LOG:  database system was interrupted; last known up at 2013-10-31 20:24:07
JST
LOG:  database system was not properly shut down; automatic recovery in
progress
LOG:  redo starts at 0/1788938
FATAL:  could not remove symbolic link "pg_tblspc/16385": Permission denied
CONTEXT:  xlog redo create tablespace: 16385 "d:/tbs"
LOG:  startup process (PID 2724) exited with exit code 1
LOG:  aborting startup due to startup process failure


[Cause]
In redo, create_tablespace_directories() tries to remove the symbolic link
for the tablespace using unlink().  However, unlink() on Windows fails with
errno=13 (Permission denied).  This is because junction points are
directories on Windows.


[Fix]
Follow destroy_tablespace_directories() and use rmdir() to remove the
junction point.


I've tested the patch.  Could you review it and commit?  I wish it to be
backported to all major releases.


Regards
MauMau

Attachment
On 10/31/2013 08:40 AM, MauMau wrote:
> Hello,
>
> I've found and fixed a bug that causes recovery (crash recovery, PITR)
> to fail.
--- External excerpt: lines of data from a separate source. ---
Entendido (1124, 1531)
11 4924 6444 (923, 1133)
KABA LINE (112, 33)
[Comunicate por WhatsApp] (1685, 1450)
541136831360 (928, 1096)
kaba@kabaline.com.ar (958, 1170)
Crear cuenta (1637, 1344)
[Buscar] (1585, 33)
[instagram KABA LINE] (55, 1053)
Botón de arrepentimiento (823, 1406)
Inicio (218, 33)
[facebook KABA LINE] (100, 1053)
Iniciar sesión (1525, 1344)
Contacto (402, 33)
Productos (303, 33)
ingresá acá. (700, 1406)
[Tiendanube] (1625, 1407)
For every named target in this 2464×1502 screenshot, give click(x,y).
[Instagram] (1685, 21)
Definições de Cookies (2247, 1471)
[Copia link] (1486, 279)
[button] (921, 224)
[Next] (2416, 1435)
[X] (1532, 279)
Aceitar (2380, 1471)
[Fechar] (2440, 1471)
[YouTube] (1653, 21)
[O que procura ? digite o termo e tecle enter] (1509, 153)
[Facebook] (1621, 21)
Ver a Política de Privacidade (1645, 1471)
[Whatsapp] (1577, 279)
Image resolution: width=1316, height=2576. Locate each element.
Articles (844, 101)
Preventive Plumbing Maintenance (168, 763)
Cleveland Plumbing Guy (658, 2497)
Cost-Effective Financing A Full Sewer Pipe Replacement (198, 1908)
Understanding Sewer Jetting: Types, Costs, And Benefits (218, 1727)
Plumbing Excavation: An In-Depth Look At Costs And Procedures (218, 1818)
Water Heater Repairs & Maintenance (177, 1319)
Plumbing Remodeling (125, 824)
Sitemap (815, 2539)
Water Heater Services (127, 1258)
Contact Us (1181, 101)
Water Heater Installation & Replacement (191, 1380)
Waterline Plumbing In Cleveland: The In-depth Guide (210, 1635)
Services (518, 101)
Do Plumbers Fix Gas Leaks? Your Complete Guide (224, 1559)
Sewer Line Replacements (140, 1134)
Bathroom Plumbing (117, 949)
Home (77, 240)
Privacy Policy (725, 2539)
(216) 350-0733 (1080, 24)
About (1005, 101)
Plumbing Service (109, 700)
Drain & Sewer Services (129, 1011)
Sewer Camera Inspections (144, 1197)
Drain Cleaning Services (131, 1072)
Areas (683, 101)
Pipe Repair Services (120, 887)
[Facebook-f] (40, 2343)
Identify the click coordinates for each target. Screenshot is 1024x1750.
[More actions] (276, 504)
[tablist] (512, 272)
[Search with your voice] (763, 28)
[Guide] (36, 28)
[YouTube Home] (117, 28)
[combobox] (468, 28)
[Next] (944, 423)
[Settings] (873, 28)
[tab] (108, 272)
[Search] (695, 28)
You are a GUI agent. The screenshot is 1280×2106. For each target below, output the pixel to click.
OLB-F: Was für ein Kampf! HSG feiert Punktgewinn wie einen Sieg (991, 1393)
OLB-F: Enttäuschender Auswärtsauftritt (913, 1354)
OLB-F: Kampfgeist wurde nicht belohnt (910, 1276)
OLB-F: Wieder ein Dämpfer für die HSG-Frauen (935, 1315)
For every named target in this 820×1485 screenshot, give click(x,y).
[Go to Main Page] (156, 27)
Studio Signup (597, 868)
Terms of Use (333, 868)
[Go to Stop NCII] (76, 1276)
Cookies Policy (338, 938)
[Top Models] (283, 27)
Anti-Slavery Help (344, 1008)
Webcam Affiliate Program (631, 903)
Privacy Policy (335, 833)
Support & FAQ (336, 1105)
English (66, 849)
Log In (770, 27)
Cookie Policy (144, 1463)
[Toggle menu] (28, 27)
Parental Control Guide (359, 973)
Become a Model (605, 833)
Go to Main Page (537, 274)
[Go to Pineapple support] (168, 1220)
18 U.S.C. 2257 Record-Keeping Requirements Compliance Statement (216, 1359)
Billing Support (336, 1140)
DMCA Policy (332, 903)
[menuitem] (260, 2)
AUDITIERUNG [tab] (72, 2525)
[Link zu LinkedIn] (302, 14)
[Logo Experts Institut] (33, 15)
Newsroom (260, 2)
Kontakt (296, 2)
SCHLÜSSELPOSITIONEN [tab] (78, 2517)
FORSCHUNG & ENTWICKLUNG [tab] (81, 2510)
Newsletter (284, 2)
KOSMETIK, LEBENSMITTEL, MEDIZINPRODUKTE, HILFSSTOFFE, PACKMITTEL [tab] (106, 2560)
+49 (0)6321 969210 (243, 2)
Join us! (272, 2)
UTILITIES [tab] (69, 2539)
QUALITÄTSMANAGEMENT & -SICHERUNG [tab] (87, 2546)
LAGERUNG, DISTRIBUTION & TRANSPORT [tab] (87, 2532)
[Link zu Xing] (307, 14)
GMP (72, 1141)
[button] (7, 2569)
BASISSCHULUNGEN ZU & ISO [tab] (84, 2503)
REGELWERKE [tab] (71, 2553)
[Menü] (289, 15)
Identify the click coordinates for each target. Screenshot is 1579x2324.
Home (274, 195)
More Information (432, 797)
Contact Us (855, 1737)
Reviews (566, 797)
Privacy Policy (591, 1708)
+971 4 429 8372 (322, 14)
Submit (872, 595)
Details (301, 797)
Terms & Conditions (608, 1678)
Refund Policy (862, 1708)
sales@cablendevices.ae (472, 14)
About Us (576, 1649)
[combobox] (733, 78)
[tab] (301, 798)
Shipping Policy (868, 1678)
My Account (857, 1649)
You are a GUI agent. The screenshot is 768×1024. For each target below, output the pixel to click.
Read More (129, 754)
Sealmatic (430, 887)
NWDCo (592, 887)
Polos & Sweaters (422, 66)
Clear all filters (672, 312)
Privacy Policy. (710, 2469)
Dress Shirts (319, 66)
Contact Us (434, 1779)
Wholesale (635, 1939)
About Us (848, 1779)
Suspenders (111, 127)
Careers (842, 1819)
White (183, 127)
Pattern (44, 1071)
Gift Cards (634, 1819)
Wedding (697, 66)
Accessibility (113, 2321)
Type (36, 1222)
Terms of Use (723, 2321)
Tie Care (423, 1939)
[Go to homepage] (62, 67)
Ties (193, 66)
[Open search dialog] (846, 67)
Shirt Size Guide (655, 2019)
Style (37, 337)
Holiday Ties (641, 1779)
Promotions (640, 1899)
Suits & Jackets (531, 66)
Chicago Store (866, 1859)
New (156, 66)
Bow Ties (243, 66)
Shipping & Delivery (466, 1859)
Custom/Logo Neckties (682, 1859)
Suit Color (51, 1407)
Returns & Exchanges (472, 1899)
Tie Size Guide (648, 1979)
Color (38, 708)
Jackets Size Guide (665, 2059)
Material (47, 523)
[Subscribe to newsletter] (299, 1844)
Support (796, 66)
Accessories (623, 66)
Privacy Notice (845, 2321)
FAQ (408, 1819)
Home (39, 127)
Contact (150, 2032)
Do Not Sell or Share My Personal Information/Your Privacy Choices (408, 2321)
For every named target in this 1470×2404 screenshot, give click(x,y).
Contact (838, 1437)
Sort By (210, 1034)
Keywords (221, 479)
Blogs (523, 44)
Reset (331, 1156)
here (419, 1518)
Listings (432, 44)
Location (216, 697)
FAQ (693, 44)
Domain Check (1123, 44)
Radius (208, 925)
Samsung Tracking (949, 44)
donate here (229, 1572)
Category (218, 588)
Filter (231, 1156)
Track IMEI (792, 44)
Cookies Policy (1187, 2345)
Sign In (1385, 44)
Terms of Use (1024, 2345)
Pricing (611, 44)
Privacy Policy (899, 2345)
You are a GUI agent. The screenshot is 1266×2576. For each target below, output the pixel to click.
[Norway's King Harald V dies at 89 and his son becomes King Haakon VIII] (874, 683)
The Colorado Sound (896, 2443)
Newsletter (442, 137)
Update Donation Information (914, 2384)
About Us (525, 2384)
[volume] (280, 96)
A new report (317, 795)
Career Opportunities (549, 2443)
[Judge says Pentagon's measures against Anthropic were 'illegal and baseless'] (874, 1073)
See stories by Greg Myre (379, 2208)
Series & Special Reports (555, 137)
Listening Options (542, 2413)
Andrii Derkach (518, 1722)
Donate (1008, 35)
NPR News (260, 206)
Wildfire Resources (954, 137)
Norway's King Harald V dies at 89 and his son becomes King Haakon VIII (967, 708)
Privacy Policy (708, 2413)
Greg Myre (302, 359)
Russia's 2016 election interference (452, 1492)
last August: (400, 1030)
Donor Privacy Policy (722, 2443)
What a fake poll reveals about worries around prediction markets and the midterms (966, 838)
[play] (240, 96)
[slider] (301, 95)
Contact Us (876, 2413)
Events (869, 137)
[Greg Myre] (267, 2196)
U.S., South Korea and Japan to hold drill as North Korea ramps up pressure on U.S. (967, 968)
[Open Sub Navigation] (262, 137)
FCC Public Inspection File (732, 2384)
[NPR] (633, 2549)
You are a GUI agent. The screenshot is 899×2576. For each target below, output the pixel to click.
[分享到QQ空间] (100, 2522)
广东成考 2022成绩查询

Please find attached the patch against HEAD.
>
>
> [Bug]
> To reproduce the problem, do the following on Windows:
>
> 1. pg_ctl start
> 2. CREATE TABLESPACE tbs LOCATION 'some_tblspc_path';
> 3. pg_ctl stop -mi
> 4. pg_ctl start
>
> The database server fails to start, leaving the below messages:
>
> LOG: database system was interrupted; last known up at 2013-10-31
> 20:24:07 JST
> LOG: database system was not properly shut down; automatic recovery in
> progress
> LOG: redo starts at 0/1788938
> FATAL: could not remove symbolic link "pg_tblspc/16385": Permission
> denied
> CONTEXT: xlog redo create tablespace: 16385 "d:/tbs"
> LOG: startup process (PID 2724) exited with exit code 1
> LOG: aborting startup due to startup process failure
>
>
> [Cause]
> In redo, create_tablespace_directories() tries to remove the symbolic
> link for the tablespace using unlink(). However, unlink() on Windows
> fails with errno=13 (Permission denied). This is because junction
> points are directories on Windows.
>
>
> [Fix]
> Follow destroy_tablespace_directories() and use rmdir() to remove the
> junction point.
>
>
> I've tested the patch. Could you review it and commit? I wish it to be
> backported to all major releases.
>
>
> Regards
> MauMau
>


Why are you making this a runtime check instead of a compile time check?

cheers

andrew




From: "Andrew Dunstan" <andrew@dunslane.net>
> Why are you making this a runtime check instead of a compile time check?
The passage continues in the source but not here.